A 2022 article published in PLOS One, a peer-reviewed journal, investigated the effects of farm-specific FMT on pre-weaned calves. The study indicated that FMT-treated calves’ alpha-diversity (indicating microbiota richness) had increased. It also suggested that the success of FMT will improve with proper criteria for donor selection. This offers scope for further investigation for market players to develop such targeted therapies.

Expanding through complementary products

Players can grow their FMT business by building a range of products to complement FMT therapies, such as specialized probiotics or microbiome health supplements.

A 2015 study published in BMJ Open, an open-access medical journal, has indicated that the gut microbiome can be strengthened and balanced in humans with the help of proper diet, probiotics, prebiotics, and FMT. Researchers are now looking into the positive impact of probiotics on animal health, such as improvement in digestion, lowered risk of gastrointestinal diseases, etc. With support from such research studies, players can work to offer comprehensive treatment and maintenance product lines.

Working on awareness through educational initiatives

Apart from immediate business opportunities, players might also have to get involved in activities that inform, educate, and help build the FMT market. Though it is a promising emerging therapy, very little information is available on veterinary FMT. In order to reap long-term rewards, businesses should spotlight and promote FMT and its positive effects on animal health to the vet community and the public by launching educational drives, conferences, and other similar initiatives. Existing players already recognize this need. For instance, Amend Pet, a major company in the veterinary FMT segment, has free educational courses in the form of RACE (Registry of Approved Continuing Education)-approved videos for veterinarians.
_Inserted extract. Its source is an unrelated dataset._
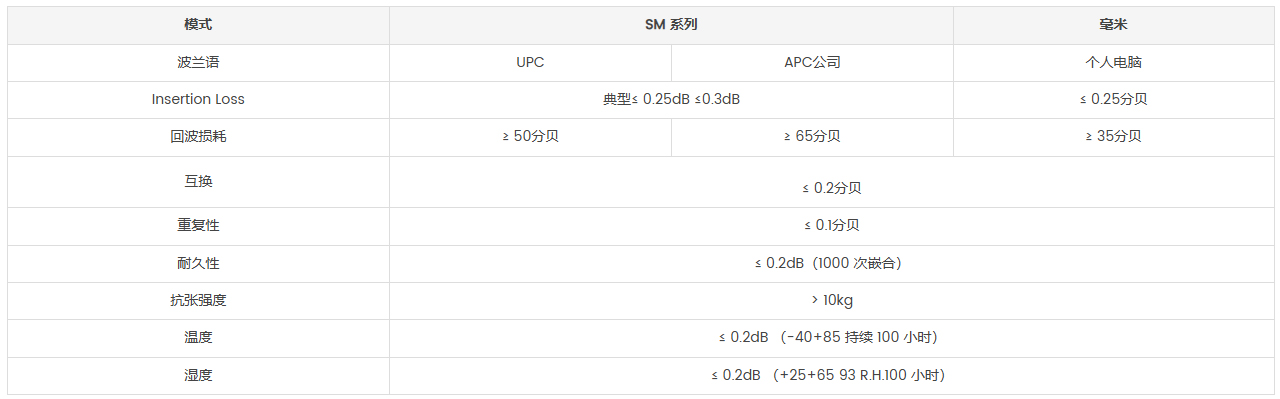
Task: Click the ≤ 0.25分贝 cell
Action: [1113, 99]
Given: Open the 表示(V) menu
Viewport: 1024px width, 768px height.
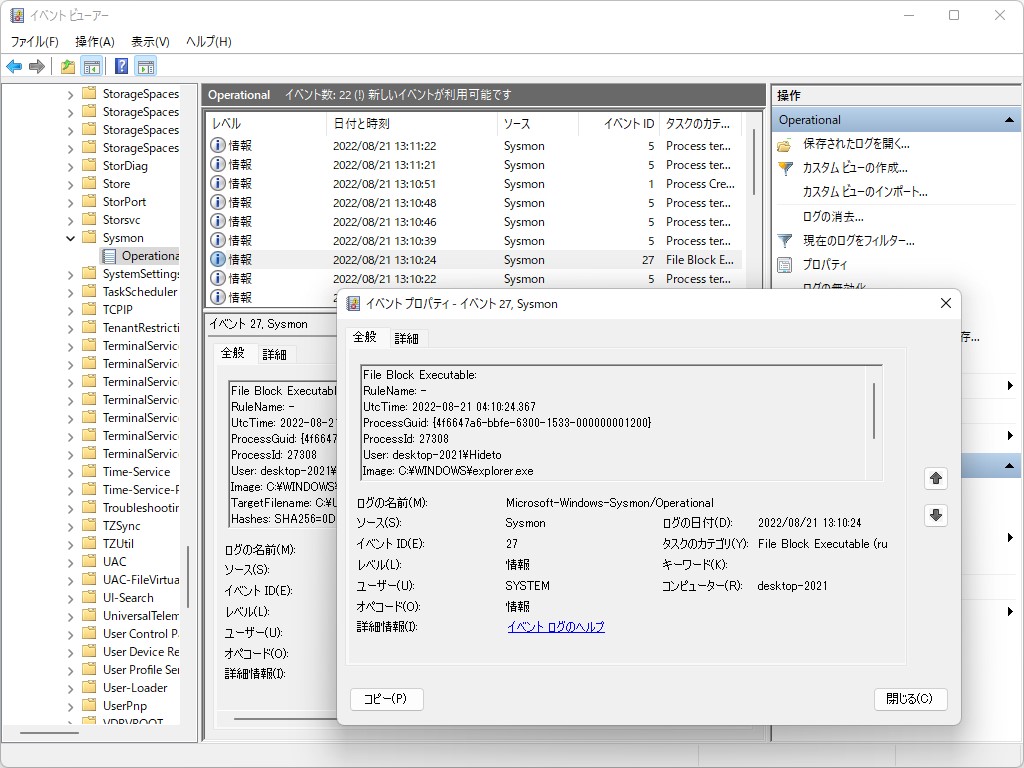Looking at the screenshot, I should tap(150, 41).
Increasing adoption through collaborations

Further, players in the FMT space should collaborate with veterinary hospitals and other organizations dealing with animal health to work with them and increase FMT adoption.
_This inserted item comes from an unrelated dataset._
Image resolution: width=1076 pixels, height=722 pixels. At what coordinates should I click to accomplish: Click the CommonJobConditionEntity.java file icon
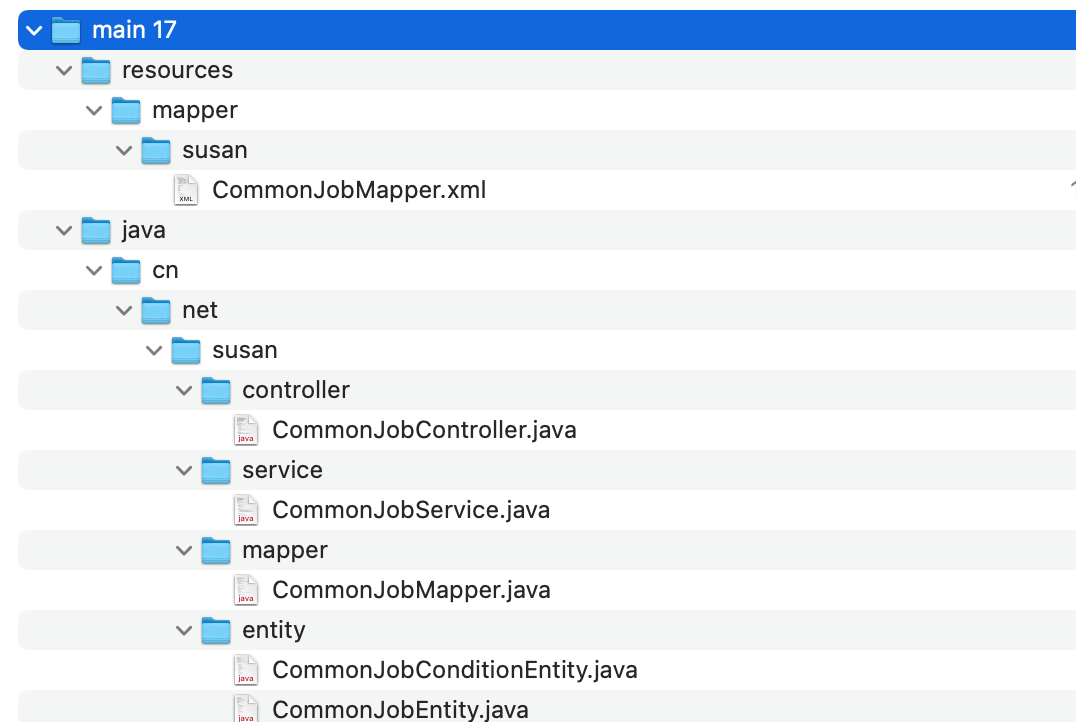[246, 670]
An example of this is the strategic collaboration between Amend Pet and the Association of Shelter Veterinarians (ASV) that started in May 2023. With this partnership, Amend Pet plans to offer easy-to-use and affordable FMT treatments to shelter dogs. The ASV has over 2000 veterinary professionals and 23 student chapters worldwide. Partnerships such as this can be expected to raise awareness about FMT among the public and veterinary sector, leading to improved adoption rates.

EOS Perspective

While veterinary FMT still has a long way to go before becoming a mainstream therapy, it is already an exciting field with many expected developments.

The spectrum of animal health conditions that can be treated or managed with FMT will continue to expand to include immune system disorders, metabolic conditions, and behavioral issues. Progress in the animal FMT space will likely be linked to research done in human FMT, as these studies can be extended to animal healthcare or at least be a starting point for animal FMT-specific research, revolutionizing veterinary treatments.

Improvements in donor selection processes, such as more stringent and advanced inspection of the donor’s gut microbial diversity and behavior evaluation, can be expected as many studies are now being done to understand the connection between behavior and gut microbes.

Rapid technological development, especially in AI, is expected to influence veterinary FMT as well. AI-powered equipment might be used for guided rectal FMT treatments to improve the procedures’ accuracy. This is likely to be safer for the animal and can prompt pet owners to choose FMT to treat their pet’s gastrointestinal issues. Companies investing in research can expect growth in this field.

All these developments, if accompanied by simultaneous partnerships between industry players and veterinary clinics, offer a promising future for the animal health FMT. The return on investment in this sector might not be immediate. For now, the industry needs to prioritize driving adoption, educating and disseminating knowledge, and gathering scientific data and empirical evidence to build a sound understanding of FMT in veterinarians, pet owners, and regulatory bodies. Nonetheless, the industry prospects are promising, and the players can expect the long-term benefits to be substantial.